§ **What the exercise asks**: Lines below that hold the word "computer" must be copied in full.

[Provided data — start]

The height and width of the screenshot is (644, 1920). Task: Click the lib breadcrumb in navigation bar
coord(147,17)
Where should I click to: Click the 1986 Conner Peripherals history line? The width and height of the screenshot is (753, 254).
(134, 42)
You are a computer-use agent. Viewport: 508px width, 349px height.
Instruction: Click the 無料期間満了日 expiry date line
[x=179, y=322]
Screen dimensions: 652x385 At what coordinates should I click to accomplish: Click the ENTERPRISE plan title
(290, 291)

[Provided data — finish]
[Provided data — start]

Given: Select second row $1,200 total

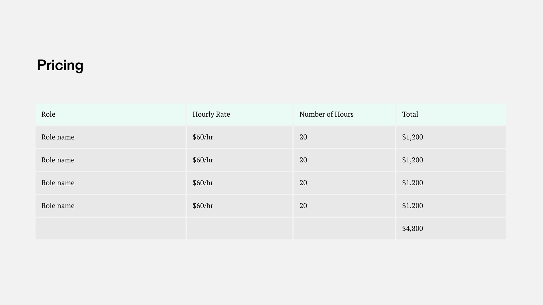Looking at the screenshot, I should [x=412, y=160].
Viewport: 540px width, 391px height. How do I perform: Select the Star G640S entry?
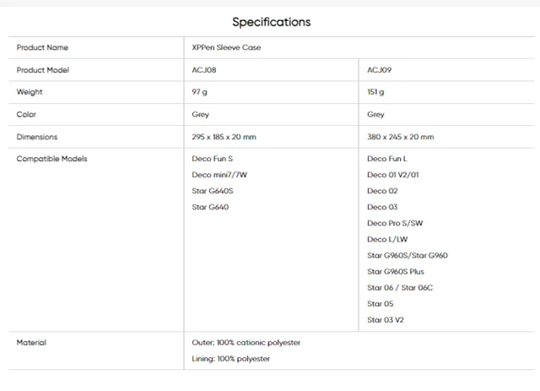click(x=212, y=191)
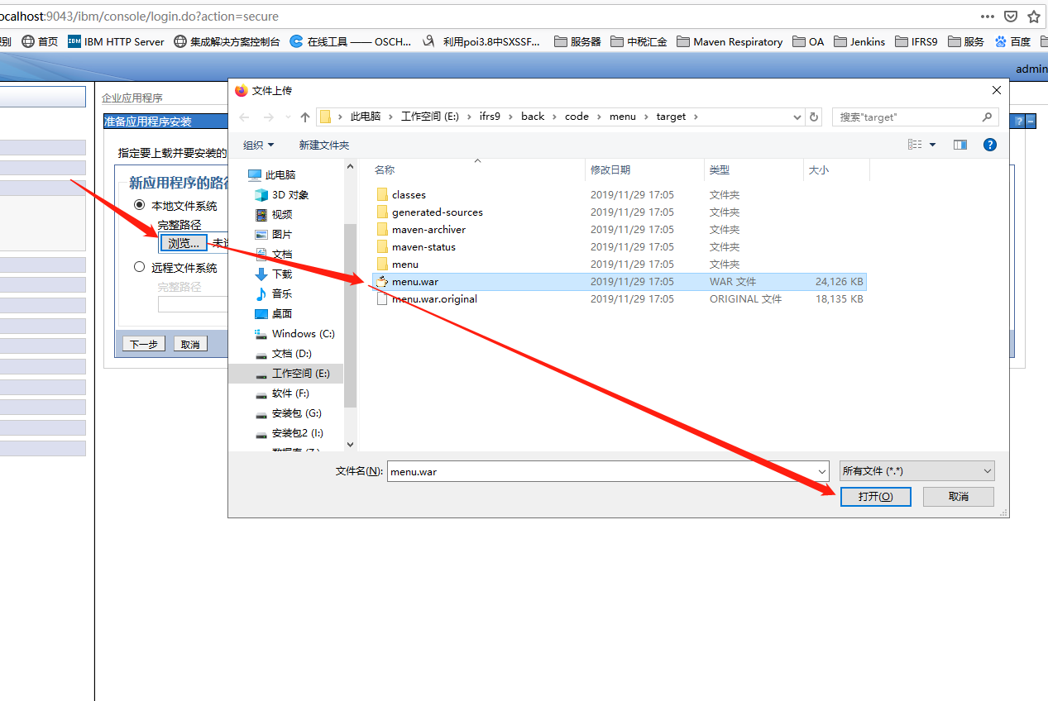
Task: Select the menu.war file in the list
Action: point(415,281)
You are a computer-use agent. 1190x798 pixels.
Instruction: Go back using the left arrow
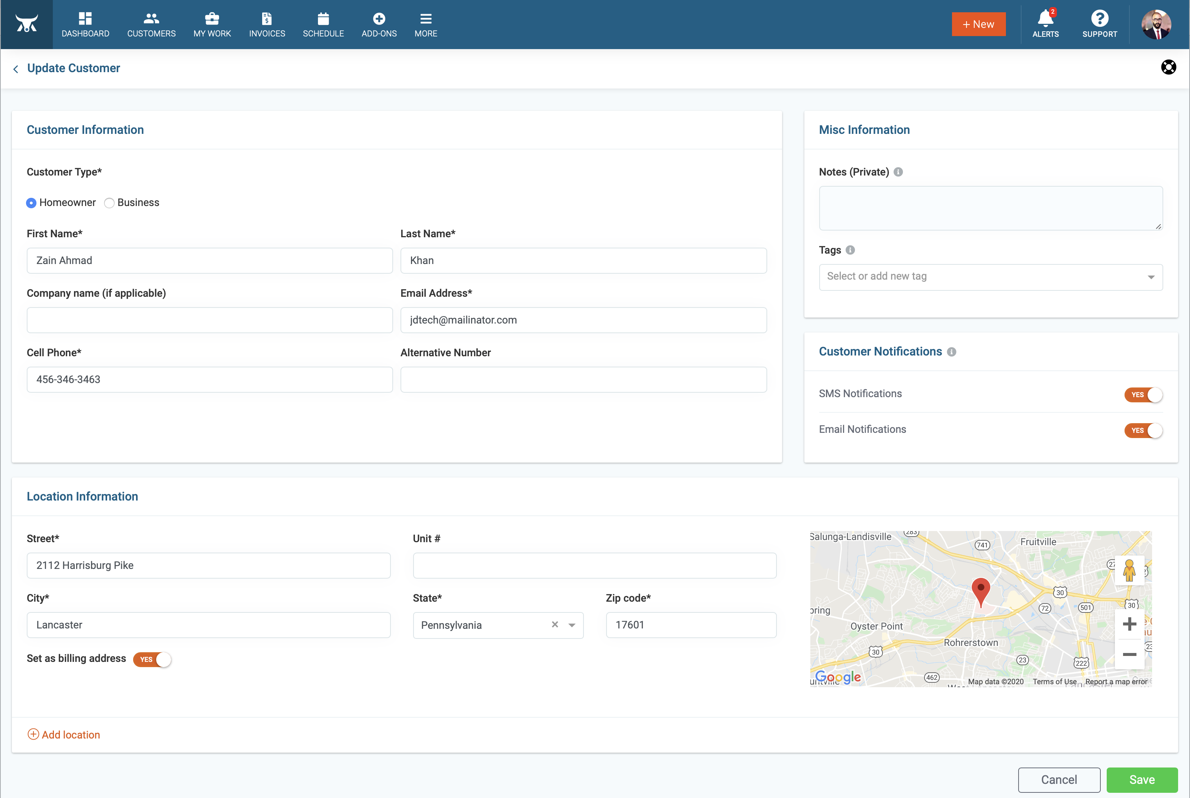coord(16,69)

[Provided data — finish]

§ **Exercise output**:
You are a computer-use agent. Viewport: 508px width, 349px height.
You are a computer-use agent. 1190x798 pixels.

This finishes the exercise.